# Straps



## bobblehat (Jan 19, 2010)

Hi there

I have few of my watches that need new straps, and thought I would give it a go myself.....eek :shocking:

What tools do I need - plus were do I get them from - and do I need anything else for fitting the strap.

Many thanks

Bobblehat


----------



## tixntox (Jul 17, 2009)

You will probably need a bracelet pin tool and spare pins of various sizes. All available from Roy (RLT watches - link at top left corner of page). You may also need a jewellers loupe (eyeglass) if your eyes are like mine!!! Then a firm grip and a steady hand! + patience.

Mike


----------



## PaulBoy (Dec 2, 2007)

bobblehat said:


> Hi there
> 
> I have few of my watches that need new straps, and thought I would give it a go myself.....eek :shocking:
> 
> ...


Bobblehat - If it's just *straps* you plan to change you need a Bergeon Springbar Tool (which Roy also sells) - Make sure you get the standard & spare fine end piece as some straps cant be removed with the standard (big) end piece

If you did decide to try resizing bracelets I'd recommend a pair of bracelet pliers rather than the tool mentioned above (which I found a real pain to use) - I can point you in the right direction if you want the pliers (no links allowed to other sales sites)

Regards

Paul


----------



## bobblehat (Jan 19, 2010)

Many thanks for the quick replies.
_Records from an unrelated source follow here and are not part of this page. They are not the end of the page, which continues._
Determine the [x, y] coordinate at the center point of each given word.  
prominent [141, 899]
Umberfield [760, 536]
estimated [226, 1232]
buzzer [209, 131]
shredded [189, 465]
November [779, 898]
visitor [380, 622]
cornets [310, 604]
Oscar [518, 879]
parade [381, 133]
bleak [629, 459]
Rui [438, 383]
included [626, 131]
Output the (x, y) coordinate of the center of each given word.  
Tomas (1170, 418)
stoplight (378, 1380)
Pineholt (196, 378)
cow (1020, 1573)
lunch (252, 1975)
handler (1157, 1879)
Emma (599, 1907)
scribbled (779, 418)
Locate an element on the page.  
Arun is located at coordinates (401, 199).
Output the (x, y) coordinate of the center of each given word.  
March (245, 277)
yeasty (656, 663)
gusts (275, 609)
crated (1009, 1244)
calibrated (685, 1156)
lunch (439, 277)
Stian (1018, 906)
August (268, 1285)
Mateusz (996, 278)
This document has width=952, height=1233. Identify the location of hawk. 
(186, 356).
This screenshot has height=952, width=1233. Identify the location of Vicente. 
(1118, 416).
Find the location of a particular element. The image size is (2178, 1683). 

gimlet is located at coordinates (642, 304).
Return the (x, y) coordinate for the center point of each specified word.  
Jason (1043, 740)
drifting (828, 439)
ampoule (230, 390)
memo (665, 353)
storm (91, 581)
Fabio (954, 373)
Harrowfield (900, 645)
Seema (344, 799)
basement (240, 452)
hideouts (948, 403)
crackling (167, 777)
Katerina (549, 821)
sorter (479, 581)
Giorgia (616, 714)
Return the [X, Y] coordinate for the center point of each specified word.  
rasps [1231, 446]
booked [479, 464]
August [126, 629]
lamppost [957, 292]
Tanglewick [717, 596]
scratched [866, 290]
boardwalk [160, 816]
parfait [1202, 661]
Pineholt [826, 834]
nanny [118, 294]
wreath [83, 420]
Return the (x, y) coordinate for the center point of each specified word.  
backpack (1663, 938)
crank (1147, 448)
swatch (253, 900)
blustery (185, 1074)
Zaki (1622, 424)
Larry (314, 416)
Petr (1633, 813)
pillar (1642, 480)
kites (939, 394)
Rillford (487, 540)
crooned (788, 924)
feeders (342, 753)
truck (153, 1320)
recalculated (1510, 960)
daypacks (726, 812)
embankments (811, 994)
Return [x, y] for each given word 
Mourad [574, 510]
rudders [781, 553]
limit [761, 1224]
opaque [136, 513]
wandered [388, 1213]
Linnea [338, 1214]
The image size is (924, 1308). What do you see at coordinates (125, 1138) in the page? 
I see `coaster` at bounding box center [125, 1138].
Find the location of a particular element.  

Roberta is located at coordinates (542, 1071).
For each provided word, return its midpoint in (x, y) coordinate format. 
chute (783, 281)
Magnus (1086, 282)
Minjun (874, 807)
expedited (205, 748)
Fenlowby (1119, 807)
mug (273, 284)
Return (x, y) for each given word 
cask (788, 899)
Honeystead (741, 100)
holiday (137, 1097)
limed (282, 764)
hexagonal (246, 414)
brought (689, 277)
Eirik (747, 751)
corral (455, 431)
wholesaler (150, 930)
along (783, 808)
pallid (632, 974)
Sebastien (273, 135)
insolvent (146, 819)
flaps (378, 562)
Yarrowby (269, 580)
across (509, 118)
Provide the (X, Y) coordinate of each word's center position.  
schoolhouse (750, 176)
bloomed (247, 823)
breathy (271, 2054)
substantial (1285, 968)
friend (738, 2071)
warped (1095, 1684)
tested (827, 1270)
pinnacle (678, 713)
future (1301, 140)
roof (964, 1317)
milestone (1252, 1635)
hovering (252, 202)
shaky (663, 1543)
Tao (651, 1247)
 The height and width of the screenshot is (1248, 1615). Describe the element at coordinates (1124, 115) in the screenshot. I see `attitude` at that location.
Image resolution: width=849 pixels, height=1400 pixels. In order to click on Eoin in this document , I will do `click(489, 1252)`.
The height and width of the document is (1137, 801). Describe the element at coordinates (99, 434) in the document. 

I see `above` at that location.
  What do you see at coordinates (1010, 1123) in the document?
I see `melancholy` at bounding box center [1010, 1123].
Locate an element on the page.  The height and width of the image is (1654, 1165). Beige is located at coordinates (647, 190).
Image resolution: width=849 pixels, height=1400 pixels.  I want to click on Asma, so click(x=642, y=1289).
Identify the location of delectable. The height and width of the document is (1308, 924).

Very helpfull, one of the watches is on a bracelet, I will give the springbar tool a go, and possible a lot a swearing 

Just after I posted the "were from" question I found the "Watch Tools" button on RTL, may be I need a jewellers loupe as well!

Bobblehat


----------



## grey (Apr 29, 2006)

Hi there,

At the risk of statin' the bleedin' obvious, measure your watch lug width carefully and buy the correct width of strap. It is also worth checking how much the strap tapers towards the buckle - 2mm is quite common, but parallel sided straps exist (e.g. NATOs).

Most sizes are well catered for, the exception possibly being 19mm (popular on older Seikos).

In this case a 20mm will usually squeeze in OK, rather than going to the next size down (18mm).

Nothing looks worse than a strap too narrow for its lugs, as can be witnessed in a famous film still bandied about these forums of Sean Connery as James Bond, wearing a piddly too-narrow 'Bond' NATO on his Rolex.

Hope this helps. 

Graham


----------